Вскоре я ушла домой и на улице почувствовала, что мне не хватает его пустых, ничему не обязывающих слов, его лица, смеющегося только глазами, его молчания, его медвежьей походки».
«Иногда мне кажется, что его улыбающееся лицо, как раскрывшийся бутон розы в шипах. Этот образ слишком уж красив. Но, как бы то ни было, а эта роза торчит... Да еше в шипах.
Видела его в театре. Я ревную его к нему самому, к его абсолютной независимости — сверх всякого!
Уверена, что он вполне чувствует мою заинтересованность им. Нет-нет да и отпускает по моему адресу шуточки, от которых то жарко, то холодно. А ему хоть бы что!
Но мне все-таки теперь легче. Он с Флорой сидел от меня двумя рядами ближе к сцене, часто к ней наклонялся, но я почти убеждена, что он думал обо мне. И уж во всяком случае, ревновать его к ней я считаю ниже своего достоинства.
Я все-таки теряю голову: доверяю свои сокровенные мысли записной книжечке, которая может быть оставлена, где угодно и брошена куда угодно. Ах, пускай!»
Сколько угодно и с кем угодно я могу разговаривать с нем. Сколько раз я бережно перебирала в памяти мгновенья, когда мы оставались вдвоем.
От Бабия я узнала, что Трубин ударил какого-то музыканта, который е войну служил вместе с ним, а потом сумел получить обморожение и уйти работать в клуб. Трубин считает его предателем.

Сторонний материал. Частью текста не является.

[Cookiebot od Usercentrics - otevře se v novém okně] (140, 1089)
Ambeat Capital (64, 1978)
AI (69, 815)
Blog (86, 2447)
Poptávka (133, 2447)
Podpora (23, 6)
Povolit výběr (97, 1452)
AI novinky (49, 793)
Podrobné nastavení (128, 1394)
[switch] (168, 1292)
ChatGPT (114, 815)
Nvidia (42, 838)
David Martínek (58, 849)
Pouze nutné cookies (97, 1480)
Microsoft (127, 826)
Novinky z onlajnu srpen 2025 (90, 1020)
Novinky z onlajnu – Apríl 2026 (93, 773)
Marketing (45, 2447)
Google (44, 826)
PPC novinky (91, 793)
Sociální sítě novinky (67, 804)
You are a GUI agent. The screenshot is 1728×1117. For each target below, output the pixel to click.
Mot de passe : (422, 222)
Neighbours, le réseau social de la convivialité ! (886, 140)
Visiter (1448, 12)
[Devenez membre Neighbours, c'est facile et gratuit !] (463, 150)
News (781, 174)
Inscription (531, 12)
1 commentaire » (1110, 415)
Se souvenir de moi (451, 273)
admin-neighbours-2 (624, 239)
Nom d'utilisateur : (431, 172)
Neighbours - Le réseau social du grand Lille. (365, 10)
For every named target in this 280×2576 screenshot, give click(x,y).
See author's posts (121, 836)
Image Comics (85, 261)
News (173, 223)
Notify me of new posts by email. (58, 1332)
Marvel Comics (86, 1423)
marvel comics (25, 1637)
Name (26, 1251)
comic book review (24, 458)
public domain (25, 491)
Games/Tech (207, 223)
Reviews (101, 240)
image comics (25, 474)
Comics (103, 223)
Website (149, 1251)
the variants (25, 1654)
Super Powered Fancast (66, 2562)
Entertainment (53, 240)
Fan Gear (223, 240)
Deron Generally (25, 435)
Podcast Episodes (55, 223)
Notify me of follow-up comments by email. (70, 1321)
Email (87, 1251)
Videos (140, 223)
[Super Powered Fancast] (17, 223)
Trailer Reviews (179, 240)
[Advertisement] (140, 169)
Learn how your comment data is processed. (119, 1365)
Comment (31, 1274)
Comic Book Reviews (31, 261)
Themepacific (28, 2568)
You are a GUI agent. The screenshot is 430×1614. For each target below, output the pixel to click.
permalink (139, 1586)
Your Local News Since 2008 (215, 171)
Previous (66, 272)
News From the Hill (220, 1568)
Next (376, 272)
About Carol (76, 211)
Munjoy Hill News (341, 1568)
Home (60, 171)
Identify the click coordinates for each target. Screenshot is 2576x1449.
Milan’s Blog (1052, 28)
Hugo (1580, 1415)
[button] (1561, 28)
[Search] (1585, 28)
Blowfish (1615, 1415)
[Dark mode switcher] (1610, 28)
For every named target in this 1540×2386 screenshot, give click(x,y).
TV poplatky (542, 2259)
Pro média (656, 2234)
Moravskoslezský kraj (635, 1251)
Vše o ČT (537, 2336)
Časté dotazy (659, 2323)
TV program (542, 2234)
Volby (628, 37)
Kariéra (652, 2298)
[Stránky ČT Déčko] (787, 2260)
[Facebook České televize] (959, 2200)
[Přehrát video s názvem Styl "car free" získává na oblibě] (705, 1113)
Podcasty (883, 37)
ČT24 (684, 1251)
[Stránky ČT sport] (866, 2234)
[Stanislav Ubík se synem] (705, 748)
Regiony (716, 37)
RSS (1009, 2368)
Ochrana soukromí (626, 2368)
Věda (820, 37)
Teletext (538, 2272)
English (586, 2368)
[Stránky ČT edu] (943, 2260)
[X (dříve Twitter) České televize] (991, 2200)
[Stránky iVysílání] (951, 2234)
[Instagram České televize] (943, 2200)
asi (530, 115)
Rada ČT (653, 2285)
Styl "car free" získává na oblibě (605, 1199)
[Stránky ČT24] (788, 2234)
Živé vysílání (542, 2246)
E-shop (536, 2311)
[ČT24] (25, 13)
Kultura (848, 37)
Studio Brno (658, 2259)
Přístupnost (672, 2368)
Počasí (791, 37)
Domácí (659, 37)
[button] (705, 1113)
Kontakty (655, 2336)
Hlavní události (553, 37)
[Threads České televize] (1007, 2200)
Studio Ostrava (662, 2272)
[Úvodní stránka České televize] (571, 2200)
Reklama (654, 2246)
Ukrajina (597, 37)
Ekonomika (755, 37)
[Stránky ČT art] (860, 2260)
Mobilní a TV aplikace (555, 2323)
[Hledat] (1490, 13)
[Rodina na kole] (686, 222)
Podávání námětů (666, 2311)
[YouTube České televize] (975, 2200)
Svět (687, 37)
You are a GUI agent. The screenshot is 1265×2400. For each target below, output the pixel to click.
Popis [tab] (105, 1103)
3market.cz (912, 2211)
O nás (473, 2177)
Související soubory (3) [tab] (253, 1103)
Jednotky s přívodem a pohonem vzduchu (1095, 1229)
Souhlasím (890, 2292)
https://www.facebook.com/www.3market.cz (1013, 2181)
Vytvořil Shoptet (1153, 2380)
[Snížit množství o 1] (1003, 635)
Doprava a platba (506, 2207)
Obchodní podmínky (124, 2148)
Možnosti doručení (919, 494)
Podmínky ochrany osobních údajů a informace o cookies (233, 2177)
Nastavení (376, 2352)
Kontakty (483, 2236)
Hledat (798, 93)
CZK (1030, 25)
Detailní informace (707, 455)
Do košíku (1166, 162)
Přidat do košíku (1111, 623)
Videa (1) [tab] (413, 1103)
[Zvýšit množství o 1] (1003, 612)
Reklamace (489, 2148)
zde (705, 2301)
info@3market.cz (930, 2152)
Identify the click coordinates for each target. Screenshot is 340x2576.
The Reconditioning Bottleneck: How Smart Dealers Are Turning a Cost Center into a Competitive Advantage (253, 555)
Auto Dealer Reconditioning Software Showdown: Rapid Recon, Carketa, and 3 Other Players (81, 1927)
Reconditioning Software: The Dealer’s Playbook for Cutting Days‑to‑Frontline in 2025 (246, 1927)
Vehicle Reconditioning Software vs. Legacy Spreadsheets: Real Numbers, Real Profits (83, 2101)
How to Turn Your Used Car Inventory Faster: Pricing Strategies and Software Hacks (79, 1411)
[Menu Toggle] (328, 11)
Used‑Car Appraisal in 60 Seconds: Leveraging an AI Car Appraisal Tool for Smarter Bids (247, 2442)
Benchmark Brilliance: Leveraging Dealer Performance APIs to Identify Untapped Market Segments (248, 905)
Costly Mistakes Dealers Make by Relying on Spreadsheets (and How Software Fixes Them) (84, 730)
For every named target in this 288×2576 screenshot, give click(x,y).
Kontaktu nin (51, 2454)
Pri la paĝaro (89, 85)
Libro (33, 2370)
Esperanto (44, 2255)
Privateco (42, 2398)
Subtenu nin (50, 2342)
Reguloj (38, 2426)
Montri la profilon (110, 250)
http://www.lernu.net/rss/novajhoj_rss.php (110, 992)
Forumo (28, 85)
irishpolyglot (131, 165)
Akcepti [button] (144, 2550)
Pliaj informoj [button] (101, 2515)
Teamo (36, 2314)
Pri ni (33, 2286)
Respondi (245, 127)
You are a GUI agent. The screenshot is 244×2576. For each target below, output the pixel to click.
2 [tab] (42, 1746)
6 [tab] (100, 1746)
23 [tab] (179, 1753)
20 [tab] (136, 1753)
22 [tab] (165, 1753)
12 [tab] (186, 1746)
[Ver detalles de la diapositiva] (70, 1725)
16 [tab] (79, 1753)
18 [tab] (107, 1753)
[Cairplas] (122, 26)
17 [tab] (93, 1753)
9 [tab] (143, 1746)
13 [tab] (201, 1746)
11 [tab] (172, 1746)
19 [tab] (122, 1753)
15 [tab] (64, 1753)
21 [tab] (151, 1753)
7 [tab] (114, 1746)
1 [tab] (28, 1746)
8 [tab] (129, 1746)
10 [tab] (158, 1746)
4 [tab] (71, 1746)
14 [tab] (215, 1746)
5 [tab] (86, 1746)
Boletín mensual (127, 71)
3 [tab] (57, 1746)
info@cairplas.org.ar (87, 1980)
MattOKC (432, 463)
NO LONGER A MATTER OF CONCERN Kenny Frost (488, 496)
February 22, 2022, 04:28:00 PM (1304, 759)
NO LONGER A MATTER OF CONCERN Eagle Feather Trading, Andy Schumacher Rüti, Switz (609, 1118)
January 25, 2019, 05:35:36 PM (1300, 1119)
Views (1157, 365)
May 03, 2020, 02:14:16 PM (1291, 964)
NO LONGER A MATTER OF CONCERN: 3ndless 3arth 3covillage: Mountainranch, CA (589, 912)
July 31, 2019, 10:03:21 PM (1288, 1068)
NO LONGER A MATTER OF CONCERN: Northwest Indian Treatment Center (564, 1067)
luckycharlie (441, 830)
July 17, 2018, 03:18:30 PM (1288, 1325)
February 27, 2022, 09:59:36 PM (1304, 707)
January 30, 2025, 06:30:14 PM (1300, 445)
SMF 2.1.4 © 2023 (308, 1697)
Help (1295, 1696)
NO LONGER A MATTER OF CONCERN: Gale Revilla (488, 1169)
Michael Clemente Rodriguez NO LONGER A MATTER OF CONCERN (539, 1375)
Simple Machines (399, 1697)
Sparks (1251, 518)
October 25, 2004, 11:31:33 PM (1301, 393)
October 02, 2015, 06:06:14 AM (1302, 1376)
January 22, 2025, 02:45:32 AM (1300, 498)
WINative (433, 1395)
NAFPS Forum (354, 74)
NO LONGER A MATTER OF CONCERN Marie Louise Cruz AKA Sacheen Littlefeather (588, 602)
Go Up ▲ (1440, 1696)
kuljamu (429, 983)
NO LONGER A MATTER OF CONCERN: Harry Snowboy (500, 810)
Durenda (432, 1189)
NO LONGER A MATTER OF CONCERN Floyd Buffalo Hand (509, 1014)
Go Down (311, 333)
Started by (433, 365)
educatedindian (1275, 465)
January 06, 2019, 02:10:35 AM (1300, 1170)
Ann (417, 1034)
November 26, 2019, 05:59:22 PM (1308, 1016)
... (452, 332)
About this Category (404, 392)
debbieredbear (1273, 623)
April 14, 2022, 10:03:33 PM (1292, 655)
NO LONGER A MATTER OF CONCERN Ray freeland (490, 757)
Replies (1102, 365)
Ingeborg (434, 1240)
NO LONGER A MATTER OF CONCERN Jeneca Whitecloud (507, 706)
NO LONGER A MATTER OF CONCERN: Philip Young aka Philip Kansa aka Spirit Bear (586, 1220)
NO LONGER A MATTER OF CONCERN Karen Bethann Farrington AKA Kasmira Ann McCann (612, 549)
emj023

Вторую ночь кряду видела Трубина во сне.
Пожалуй, только для того, чтобы видеть его, пошла к Флоре. Он там, и я как закаменела: мысли путаются, в голосе дрожь. Что- то ненужное предложила Флоре, чтобы уйти, и она меня охотно поддержала.
Я ушла, но меня снова потянуло туда, где он.
От Григория мы с Флорой узнали, что Чепезубов и Вылков прогуляли. Это после того, как они полотенцами привязали комендантшу к стулу. Трубин теперь их не замечает, не называет ни по имени, ни по фамилии. Будто их нет в бригаде. Они в подчинении у Михаила Гончикова.
Григорий спросил у меня, что я думаю об этих парнях и о нем самом, как о бригадире. Я сказала что-то о роли бригадира в воспитании молодых рабочих. Григорий махнул рукой и добавил, что Вылкова и Чепезубова вызывали, куда надо, и мастер с ними беседовал, а он, Трубин, предпочитает по-мужски...
— Как это?—не поняла я.
— А вот так,— сказал он.— Тонкий мужской подход.
Я замолчала. Что тут добавить?
«Болезнь» начинает принимать необычно большие размеры. У меня такое настроение... Чувствуя себя выброшенной за борт жизни. Нет ни поддержки, ни истинного сочувствия. Ни от кого! С Флорой какие-то тяжелые отношения.
И в тресте все так же. Идти к Шайдарону за новым приказом? Не хочется. Он занят и ему не до меня. Встретила его вчера. Прошел и кивнул головой. За ним бежал мужчина в брезентовом плаще и просил о чем-то. Я расслышала слова Шайдарона: «Среди тысячи обгоревших спичек, валяющихся на улице, легче отыскать одну неиспользованную, чем мне добыть вам кубометр бетона».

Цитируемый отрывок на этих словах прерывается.